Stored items

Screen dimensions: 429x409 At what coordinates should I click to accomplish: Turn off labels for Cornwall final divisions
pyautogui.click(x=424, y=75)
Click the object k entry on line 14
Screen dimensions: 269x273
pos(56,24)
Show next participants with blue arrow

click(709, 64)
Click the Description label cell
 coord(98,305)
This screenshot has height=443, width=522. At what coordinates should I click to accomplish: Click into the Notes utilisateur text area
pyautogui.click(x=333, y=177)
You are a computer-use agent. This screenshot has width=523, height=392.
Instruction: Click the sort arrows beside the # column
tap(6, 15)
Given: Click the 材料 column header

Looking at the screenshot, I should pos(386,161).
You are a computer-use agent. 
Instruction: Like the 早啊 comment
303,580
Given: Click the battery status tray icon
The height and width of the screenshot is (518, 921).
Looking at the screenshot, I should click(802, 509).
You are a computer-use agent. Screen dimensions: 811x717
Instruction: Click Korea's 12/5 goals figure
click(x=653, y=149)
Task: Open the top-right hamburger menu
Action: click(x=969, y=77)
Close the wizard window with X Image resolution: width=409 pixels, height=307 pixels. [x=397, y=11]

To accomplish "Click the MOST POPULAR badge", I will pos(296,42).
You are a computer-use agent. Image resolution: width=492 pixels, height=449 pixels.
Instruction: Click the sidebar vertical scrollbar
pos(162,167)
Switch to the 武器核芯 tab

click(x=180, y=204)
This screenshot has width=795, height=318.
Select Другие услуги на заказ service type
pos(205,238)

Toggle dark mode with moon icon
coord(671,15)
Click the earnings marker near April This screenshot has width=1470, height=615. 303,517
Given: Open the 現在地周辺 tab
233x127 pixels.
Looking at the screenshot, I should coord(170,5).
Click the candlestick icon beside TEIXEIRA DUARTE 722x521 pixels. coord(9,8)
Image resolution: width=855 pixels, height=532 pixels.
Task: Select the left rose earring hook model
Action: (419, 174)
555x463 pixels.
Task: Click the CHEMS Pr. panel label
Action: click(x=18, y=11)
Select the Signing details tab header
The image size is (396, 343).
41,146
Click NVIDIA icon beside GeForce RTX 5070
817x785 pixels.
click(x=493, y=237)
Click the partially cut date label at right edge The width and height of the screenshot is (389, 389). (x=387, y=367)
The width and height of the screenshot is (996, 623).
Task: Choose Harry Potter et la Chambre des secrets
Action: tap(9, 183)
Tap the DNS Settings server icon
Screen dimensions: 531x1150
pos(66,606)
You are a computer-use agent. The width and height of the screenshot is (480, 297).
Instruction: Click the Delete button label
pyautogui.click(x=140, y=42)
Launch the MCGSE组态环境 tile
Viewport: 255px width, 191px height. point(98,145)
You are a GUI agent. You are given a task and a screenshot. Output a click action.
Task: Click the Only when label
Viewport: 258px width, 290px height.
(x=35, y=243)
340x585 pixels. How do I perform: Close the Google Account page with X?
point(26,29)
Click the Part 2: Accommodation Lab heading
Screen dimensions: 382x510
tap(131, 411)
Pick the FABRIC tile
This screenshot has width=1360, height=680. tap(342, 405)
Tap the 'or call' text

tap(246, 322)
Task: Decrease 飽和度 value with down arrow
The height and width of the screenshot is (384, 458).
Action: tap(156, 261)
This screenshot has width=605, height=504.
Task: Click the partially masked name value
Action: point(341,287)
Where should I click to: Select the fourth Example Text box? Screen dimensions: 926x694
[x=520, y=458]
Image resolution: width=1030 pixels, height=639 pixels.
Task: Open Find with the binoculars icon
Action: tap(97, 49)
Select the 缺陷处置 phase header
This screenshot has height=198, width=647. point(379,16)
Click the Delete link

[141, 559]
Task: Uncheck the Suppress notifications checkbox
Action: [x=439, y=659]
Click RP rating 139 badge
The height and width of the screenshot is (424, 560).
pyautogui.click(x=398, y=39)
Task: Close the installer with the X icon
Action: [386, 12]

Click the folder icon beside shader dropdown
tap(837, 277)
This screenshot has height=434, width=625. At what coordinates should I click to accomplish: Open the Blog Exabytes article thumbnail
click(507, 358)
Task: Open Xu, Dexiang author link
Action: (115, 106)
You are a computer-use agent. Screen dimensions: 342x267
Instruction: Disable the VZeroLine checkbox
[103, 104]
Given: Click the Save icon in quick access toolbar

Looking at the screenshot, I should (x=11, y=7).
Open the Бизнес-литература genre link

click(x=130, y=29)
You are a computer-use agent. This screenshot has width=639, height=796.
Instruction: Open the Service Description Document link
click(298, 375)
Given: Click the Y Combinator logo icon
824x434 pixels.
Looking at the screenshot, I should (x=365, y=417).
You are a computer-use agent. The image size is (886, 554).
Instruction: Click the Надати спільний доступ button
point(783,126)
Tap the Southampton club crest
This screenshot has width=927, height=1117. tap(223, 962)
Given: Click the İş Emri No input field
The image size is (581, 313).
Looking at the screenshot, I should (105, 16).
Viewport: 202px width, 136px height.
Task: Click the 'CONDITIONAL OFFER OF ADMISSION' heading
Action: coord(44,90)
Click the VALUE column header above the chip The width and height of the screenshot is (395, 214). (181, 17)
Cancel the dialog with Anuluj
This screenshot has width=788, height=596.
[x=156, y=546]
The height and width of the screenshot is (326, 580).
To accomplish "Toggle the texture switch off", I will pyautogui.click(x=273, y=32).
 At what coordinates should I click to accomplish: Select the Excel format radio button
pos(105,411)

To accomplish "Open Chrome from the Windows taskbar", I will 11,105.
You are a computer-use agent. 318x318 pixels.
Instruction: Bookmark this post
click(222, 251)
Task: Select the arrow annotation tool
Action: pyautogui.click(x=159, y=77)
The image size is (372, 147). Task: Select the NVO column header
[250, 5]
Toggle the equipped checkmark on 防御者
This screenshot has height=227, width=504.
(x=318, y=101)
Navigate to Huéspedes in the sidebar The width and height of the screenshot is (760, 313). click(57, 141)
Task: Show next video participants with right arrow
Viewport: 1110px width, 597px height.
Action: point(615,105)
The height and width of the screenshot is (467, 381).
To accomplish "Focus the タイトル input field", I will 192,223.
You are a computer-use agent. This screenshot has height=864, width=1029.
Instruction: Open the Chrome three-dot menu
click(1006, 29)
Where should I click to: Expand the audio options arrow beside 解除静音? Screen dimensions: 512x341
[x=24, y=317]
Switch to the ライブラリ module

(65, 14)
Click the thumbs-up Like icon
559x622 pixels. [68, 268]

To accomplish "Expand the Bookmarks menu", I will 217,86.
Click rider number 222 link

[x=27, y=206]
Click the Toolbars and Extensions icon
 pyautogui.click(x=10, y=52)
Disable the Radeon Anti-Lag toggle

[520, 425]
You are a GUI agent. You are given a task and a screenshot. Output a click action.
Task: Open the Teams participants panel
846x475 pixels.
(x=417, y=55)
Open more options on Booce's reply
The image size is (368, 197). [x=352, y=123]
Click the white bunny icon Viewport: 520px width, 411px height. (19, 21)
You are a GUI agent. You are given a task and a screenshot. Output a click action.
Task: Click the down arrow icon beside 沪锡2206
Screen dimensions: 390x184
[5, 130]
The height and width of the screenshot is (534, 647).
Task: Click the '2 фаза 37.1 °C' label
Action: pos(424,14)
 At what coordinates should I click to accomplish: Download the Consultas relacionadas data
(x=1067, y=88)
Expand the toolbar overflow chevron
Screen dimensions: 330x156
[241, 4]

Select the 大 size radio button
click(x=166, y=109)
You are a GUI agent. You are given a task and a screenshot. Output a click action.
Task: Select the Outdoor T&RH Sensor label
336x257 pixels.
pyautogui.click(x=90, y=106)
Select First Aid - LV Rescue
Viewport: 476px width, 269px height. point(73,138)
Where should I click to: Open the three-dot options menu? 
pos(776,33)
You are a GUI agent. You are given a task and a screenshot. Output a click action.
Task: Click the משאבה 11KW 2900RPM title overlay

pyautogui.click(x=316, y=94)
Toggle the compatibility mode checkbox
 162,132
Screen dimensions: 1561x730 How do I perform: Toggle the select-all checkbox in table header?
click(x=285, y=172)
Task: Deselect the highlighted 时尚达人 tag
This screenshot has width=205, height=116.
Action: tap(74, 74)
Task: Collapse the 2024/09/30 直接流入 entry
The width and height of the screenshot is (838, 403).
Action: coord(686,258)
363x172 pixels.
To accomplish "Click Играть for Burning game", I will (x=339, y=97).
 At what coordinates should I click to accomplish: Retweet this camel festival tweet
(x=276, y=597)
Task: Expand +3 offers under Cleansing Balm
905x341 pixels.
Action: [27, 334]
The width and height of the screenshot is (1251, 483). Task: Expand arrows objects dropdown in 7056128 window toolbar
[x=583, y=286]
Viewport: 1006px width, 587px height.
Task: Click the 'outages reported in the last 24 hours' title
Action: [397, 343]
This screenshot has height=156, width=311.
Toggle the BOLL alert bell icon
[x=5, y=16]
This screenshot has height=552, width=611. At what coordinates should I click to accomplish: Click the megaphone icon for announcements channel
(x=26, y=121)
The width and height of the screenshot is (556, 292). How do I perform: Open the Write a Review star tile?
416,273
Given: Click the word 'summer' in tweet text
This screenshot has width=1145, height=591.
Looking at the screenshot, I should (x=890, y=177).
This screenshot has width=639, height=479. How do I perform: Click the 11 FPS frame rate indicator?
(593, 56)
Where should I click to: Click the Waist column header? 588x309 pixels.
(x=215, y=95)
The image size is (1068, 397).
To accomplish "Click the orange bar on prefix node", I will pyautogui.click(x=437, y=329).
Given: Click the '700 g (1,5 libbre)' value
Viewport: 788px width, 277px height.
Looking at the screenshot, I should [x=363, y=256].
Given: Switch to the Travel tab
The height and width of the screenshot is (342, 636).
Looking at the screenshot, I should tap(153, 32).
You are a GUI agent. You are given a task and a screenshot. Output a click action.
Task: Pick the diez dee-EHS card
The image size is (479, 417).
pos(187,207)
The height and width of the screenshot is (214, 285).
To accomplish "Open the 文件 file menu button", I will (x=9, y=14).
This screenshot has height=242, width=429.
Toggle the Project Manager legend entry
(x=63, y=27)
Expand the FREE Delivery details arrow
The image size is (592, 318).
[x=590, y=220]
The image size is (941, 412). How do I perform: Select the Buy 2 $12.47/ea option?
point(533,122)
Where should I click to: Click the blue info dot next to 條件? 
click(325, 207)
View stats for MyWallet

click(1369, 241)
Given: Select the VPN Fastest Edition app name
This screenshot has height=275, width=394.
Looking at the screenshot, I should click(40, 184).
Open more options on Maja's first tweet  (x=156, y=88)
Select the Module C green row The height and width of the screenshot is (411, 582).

Task directions: For each line above that contains "computer", make a copy.

Result:
You are a computer-use agent. This screenshot has width=523, height=392.
You are a computer-use agent. 
You are a computer-use agent. Screen dimensions: 811x717
You are a computer-use agent. Image resolution: width=492 pixels, height=449 pixels.
You are a computer-use agent. The width and height of the screenshot is (480, 297).
You are a computer-use agent. Screen dimensions: 342x267
You are a computer-use agent. This screenshot has width=639, height=796.
You are a computer-use agent. The image size is (886, 554).
You are a computer-use agent. 318x318 pixels.
You are a computer-use agent. This screenshot has height=864, width=1029.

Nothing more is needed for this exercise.